Quoi qu’il en soit, et comme pour les autres remises obligatoires (accès précoce et compassionnel notamment), l’entreprise pourra contester le montant des remises :
- avant leur fixation « définitive » par le CEPS : en effet, une procédure contradictoire permet à l’industriel de faire valoir ses observations (écrites et orales) sur le projet du CEPS
- après la décision du CEPS fixant le montant des remises : rappelons que cette décision peut faire l’objet d’un recours gracieux et/ou contentieux dans un délai de 2 mois.
Fin d’autorisation d’utilisation et de prise en charge
Le décret précise que les ministres ont l’obligation de mettre fin à l’autorisation d’utilisation et de prise en charge des « AMM miroir » dans trois cas :
- la spécialité est radiée de la liste « en sus »

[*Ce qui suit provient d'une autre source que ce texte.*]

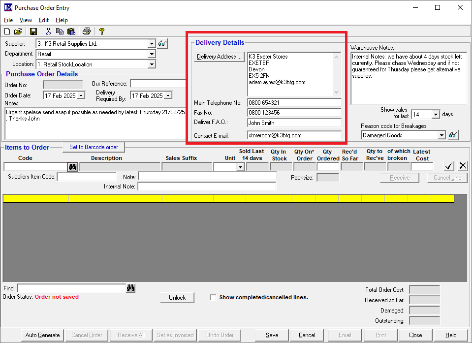Click the checkmark icon to accept line
The height and width of the screenshot is (344, 473).
pyautogui.click(x=448, y=166)
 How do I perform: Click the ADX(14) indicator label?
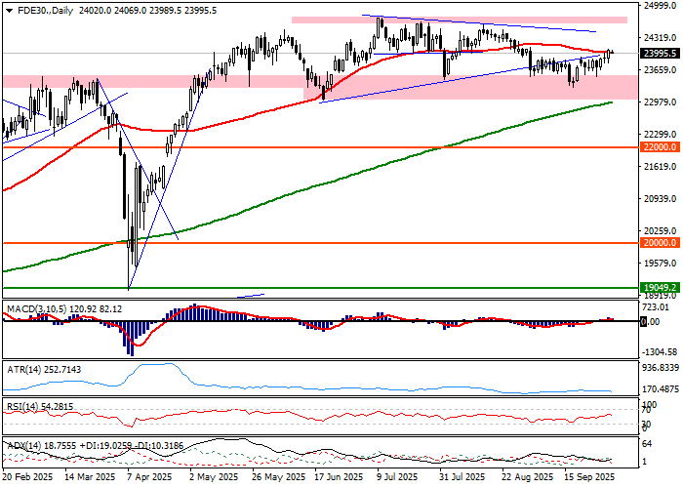(24, 444)
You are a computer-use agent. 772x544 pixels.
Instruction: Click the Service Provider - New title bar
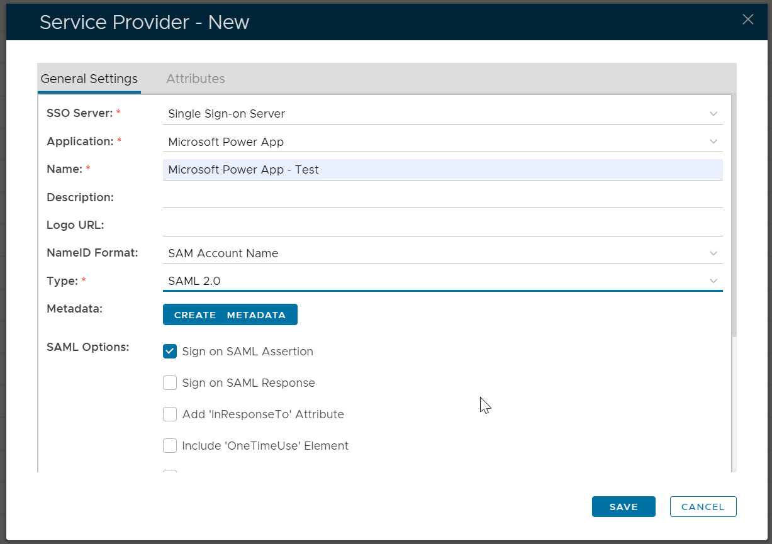click(378, 23)
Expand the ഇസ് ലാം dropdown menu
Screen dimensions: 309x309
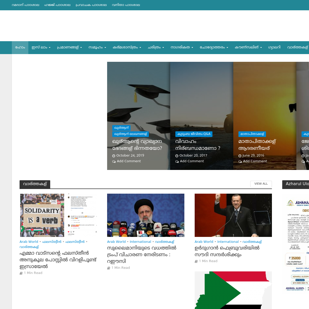(x=41, y=47)
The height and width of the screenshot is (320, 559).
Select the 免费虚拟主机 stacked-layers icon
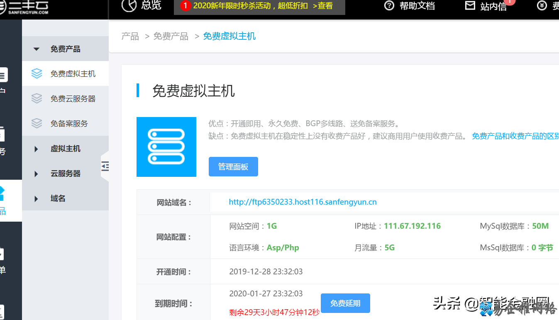pos(37,73)
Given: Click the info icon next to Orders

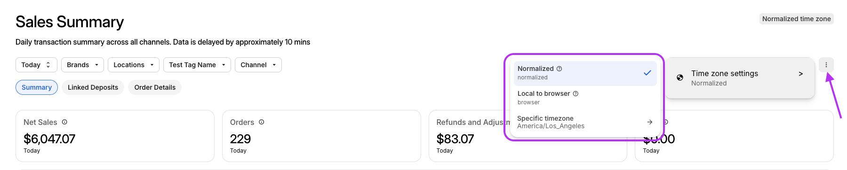Looking at the screenshot, I should pyautogui.click(x=262, y=122).
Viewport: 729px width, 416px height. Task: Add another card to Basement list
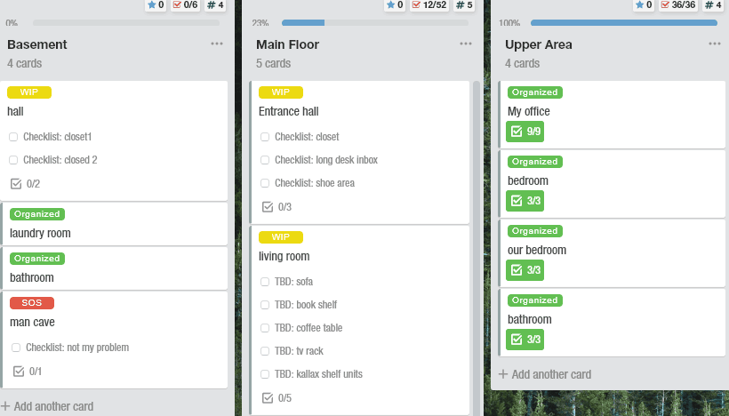click(47, 406)
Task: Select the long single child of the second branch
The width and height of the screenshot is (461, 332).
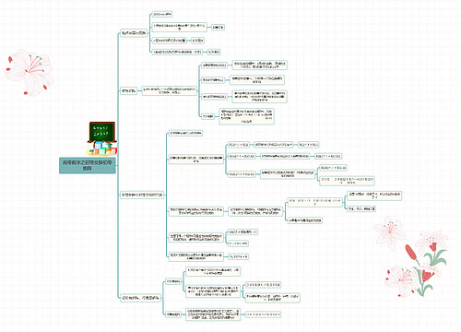Action: click(x=169, y=91)
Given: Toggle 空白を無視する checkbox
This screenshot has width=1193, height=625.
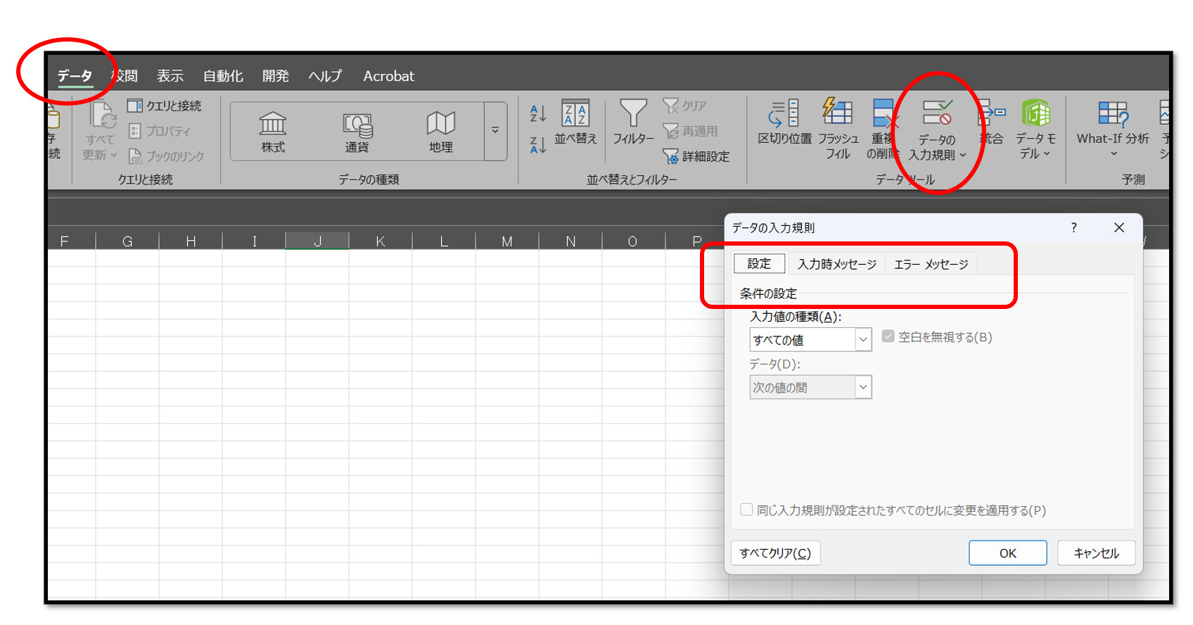Looking at the screenshot, I should 888,337.
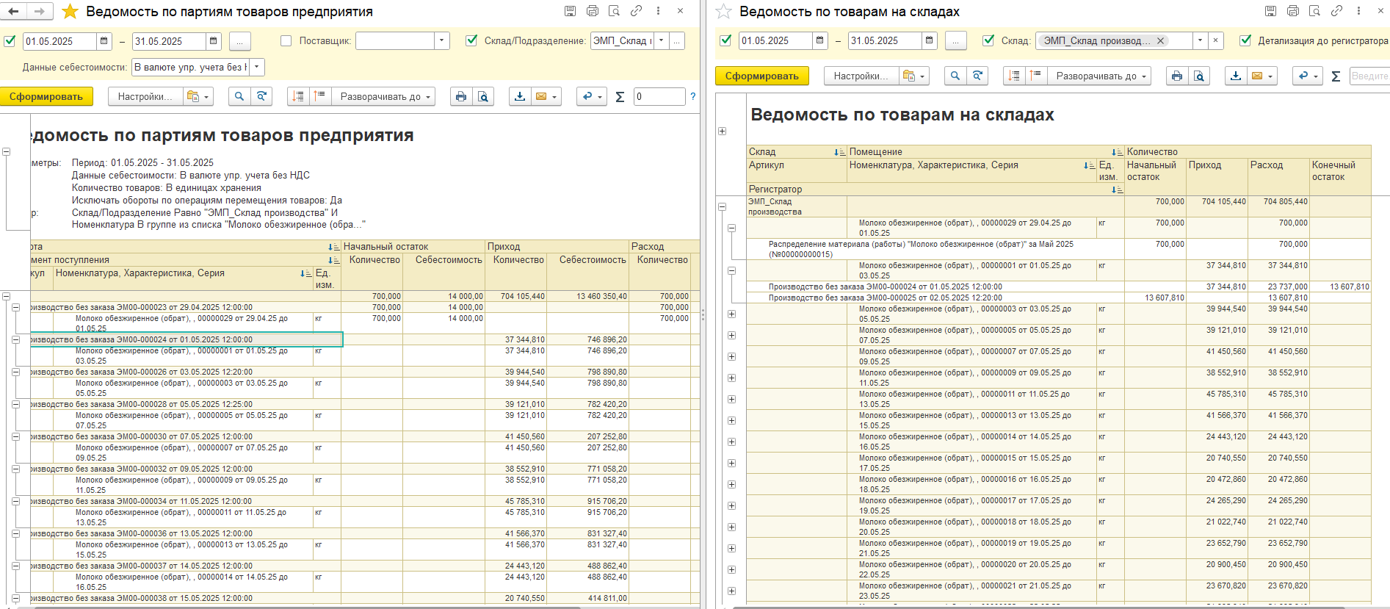Add parties report to favorites star

[x=70, y=11]
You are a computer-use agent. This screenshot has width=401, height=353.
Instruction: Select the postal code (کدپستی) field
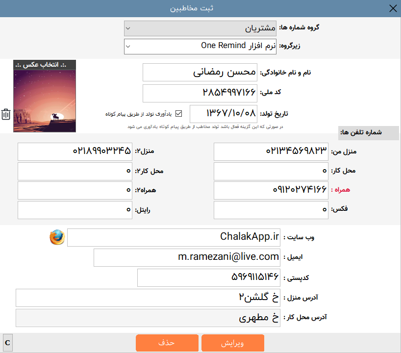[209, 277]
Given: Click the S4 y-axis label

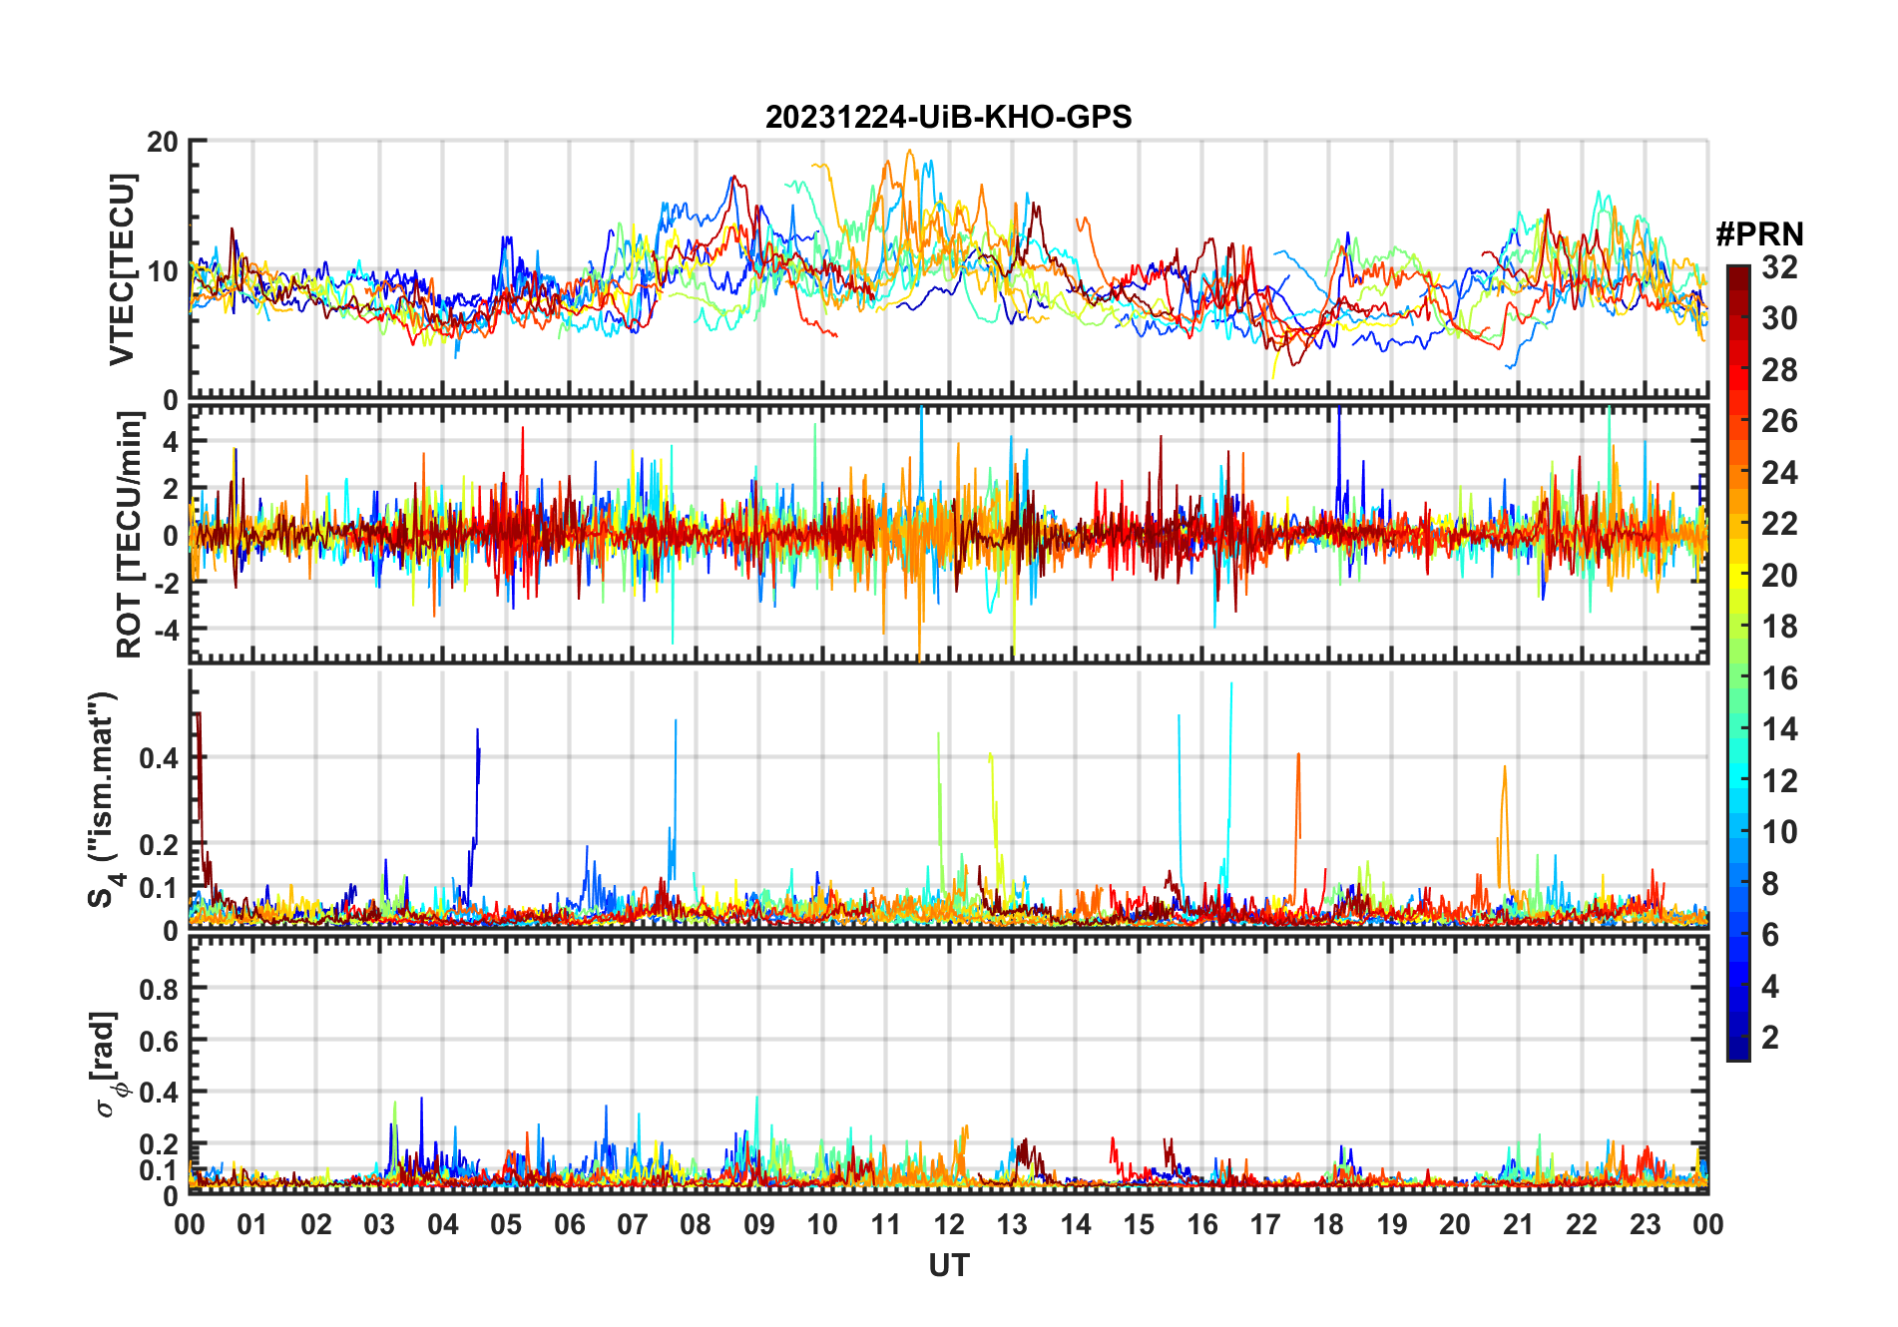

- la ou les spécialités avec lesquelles elle est utilisée en association sont déremboursées ou il est mis fin à leur accès précoce sans qu’une prise en charge de droit commun ne soit octroyée ;
- la spécialité est inscrite, dans l’indication d’ « AMM miroir », sur la liste hôpital ou fait l’objet d’un accès précoce.
Par ailleurs, les ministres ont la possibilité de mettre fin à l’autorisation d’utilisation et de prise en charge si l’industriel ne verse pas les remises dues.
[1] Indication AMM attribuée pour un médicament A en association à un médicament B alors que B n’est pas porteur de cette AMM.
[2] L’inscription peut également être sollicitée par le distributeur parallèle ou l’importateur parallèle.